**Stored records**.
· · · · ·

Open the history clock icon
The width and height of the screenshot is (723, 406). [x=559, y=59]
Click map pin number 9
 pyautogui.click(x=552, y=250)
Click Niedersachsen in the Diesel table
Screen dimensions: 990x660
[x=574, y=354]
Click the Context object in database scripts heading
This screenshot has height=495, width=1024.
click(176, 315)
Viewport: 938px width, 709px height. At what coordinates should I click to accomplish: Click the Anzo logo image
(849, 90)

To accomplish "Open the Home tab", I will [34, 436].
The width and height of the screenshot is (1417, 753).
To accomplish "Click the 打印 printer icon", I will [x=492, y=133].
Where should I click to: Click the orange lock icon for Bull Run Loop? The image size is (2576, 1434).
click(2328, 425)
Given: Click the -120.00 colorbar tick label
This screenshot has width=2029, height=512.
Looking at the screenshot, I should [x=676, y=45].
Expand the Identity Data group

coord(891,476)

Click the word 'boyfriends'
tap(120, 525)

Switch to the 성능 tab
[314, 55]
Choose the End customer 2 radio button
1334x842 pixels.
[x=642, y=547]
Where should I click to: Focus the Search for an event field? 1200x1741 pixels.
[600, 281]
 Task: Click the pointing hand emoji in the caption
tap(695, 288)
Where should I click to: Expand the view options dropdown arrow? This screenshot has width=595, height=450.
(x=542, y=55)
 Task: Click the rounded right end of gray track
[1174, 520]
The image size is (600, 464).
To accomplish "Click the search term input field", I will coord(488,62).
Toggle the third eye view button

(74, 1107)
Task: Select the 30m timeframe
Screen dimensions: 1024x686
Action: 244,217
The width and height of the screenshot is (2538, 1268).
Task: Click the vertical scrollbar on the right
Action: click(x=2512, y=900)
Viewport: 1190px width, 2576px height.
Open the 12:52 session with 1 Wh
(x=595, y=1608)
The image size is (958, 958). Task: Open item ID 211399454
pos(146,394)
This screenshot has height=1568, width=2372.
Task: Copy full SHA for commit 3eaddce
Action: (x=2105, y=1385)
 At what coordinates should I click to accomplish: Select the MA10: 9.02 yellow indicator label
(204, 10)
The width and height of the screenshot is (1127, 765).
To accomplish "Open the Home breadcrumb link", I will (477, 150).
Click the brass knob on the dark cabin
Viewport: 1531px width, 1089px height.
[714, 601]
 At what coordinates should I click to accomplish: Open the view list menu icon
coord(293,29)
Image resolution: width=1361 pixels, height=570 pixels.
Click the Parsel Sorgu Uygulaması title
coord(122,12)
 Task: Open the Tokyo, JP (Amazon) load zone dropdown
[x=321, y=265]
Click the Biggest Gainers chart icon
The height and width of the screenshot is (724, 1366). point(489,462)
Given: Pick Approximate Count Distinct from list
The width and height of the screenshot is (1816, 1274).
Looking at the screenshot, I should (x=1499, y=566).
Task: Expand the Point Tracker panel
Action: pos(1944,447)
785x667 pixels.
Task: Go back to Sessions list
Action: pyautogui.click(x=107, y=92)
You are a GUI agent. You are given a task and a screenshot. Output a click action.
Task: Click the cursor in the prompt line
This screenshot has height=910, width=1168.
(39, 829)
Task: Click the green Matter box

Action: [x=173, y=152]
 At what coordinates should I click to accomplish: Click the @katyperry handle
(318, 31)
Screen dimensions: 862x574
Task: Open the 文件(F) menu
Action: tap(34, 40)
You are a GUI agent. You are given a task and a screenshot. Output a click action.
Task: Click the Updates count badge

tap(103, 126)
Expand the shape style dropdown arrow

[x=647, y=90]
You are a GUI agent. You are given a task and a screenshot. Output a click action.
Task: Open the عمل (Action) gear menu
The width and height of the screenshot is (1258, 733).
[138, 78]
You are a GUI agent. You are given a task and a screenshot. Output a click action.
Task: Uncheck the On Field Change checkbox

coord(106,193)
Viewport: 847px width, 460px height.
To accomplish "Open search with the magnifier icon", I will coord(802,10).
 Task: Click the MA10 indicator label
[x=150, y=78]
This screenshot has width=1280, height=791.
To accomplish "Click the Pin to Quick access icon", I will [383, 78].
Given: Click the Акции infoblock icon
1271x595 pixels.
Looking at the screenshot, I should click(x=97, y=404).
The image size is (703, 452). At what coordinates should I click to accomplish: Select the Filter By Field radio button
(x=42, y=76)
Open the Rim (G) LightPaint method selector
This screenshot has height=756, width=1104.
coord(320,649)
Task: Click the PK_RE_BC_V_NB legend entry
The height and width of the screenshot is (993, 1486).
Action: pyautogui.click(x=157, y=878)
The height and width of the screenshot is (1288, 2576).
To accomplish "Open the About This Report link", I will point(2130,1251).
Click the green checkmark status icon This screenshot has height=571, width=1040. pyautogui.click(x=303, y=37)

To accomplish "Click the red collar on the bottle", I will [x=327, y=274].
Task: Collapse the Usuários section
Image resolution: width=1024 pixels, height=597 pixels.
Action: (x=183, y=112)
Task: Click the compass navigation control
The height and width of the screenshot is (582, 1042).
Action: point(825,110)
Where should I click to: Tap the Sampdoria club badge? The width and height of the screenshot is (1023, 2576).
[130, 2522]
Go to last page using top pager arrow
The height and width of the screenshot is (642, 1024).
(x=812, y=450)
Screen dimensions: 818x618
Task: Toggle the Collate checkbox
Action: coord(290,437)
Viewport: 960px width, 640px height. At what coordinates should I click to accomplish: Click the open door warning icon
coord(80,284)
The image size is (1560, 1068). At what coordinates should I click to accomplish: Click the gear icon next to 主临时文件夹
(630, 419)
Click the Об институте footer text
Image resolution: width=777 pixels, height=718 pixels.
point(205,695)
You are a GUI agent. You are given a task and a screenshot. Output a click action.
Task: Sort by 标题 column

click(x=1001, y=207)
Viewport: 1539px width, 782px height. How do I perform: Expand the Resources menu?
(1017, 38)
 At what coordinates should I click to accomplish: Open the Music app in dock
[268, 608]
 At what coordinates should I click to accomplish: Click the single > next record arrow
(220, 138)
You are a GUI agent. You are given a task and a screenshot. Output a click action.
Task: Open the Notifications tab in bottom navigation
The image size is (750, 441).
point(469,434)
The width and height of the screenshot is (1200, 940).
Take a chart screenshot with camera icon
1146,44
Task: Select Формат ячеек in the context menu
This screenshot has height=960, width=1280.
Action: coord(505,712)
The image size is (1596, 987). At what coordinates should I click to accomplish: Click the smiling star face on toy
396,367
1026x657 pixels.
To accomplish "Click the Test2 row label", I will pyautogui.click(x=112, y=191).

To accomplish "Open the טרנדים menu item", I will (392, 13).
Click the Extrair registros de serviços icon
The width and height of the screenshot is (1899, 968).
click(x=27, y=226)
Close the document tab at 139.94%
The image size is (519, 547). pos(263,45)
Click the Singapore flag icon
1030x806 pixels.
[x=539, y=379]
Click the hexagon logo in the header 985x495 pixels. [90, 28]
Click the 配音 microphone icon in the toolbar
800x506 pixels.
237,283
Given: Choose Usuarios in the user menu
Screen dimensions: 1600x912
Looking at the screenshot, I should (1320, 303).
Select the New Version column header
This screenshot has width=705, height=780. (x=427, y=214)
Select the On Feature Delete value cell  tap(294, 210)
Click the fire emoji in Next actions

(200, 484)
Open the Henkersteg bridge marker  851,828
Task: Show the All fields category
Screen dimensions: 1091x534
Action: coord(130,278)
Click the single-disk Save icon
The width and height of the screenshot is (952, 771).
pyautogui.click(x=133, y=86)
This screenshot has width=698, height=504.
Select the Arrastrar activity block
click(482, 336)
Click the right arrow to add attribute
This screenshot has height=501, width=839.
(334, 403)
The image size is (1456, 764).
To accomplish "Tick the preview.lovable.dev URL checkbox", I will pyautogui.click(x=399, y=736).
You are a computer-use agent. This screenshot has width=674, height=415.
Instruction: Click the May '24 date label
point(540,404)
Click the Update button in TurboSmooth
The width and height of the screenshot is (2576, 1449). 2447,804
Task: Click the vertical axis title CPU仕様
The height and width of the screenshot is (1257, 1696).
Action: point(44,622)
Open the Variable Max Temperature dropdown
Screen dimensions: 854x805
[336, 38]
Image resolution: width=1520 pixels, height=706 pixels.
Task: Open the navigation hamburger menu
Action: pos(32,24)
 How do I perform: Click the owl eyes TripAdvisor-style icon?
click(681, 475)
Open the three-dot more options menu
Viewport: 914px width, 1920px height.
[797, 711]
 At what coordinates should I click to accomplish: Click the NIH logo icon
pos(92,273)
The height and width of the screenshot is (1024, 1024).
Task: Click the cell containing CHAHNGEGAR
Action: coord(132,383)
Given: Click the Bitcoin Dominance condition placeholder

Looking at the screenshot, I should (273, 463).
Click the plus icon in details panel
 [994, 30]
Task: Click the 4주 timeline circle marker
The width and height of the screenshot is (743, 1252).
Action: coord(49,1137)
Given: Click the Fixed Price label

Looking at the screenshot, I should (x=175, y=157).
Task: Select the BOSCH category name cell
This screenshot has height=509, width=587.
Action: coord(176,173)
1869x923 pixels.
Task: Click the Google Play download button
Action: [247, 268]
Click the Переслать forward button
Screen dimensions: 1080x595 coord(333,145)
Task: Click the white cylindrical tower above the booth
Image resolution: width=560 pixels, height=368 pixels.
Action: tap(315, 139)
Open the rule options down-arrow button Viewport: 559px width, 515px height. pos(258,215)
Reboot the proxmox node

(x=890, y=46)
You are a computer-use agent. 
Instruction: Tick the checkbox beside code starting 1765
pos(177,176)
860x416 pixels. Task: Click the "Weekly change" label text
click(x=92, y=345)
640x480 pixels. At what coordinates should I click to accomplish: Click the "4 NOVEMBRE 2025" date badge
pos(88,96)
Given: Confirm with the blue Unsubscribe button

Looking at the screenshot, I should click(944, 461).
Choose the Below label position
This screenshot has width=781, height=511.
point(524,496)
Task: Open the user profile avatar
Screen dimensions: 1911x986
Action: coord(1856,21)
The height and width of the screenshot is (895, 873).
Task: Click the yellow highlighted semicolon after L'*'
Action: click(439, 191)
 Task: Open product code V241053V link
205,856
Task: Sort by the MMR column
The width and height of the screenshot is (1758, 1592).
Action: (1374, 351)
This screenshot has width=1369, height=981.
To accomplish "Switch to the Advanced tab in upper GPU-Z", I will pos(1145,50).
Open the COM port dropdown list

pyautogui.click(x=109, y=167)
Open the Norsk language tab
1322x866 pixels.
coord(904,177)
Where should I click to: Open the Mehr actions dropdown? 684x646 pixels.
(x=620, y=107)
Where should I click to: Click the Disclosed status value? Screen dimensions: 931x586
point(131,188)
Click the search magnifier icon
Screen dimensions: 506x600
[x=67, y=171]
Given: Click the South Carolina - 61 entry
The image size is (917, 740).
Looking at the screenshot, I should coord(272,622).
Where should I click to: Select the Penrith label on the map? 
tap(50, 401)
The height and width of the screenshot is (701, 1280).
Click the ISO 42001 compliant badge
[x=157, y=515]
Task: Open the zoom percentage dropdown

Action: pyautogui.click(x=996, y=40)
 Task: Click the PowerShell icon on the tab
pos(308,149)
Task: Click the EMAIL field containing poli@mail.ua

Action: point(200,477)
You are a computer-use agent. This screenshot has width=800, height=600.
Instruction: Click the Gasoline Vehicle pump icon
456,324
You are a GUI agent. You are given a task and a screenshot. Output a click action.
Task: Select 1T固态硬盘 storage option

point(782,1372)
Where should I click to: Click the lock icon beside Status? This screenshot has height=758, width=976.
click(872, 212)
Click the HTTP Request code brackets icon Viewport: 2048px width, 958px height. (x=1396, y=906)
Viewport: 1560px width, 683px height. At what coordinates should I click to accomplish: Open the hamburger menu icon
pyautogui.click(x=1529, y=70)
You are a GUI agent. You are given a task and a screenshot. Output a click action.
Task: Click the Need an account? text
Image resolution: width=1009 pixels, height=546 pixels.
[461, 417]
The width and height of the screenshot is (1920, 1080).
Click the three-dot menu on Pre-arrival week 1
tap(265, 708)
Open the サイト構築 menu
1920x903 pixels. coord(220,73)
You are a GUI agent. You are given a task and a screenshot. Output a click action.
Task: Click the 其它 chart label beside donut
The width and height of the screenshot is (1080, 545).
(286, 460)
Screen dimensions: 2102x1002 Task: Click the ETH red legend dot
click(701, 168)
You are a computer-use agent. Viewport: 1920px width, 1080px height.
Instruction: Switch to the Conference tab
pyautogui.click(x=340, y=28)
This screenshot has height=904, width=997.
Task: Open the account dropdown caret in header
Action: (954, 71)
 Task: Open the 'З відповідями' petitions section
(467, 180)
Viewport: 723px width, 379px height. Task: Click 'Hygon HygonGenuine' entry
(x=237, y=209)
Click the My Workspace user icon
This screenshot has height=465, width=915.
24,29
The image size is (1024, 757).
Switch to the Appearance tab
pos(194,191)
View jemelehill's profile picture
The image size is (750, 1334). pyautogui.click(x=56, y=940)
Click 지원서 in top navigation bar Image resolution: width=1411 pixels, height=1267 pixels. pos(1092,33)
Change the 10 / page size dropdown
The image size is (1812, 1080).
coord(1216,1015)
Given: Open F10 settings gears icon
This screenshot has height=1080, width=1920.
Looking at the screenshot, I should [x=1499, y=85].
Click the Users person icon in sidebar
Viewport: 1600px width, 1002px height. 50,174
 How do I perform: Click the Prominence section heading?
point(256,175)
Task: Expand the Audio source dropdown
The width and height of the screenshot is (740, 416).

· · · · ·

From the data above, reproduce word for word the lines running from the line with "Given: Click the -120.00 colorbar tick label" to the line with "The image size is (600, 464).", ends included.

**Answer for the task**.
Given: Click the -120.00 colorbar tick label
This screenshot has width=2029, height=512.
Looking at the screenshot, I should [x=676, y=45].
Expand the Identity Data group

coord(891,476)

Click the word 'boyfriends'
tap(120, 525)

Switch to the 성능 tab
[314, 55]
Choose the End customer 2 radio button
1334x842 pixels.
[x=642, y=547]
Where should I click to: Focus the Search for an event field? 1200x1741 pixels.
[600, 281]
 Task: Click the pointing hand emoji in the caption
tap(695, 288)
Where should I click to: Expand the view options dropdown arrow? This screenshot has width=595, height=450.
(x=542, y=55)
 Task: Click the rounded right end of gray track
[1174, 520]
The image size is (600, 464).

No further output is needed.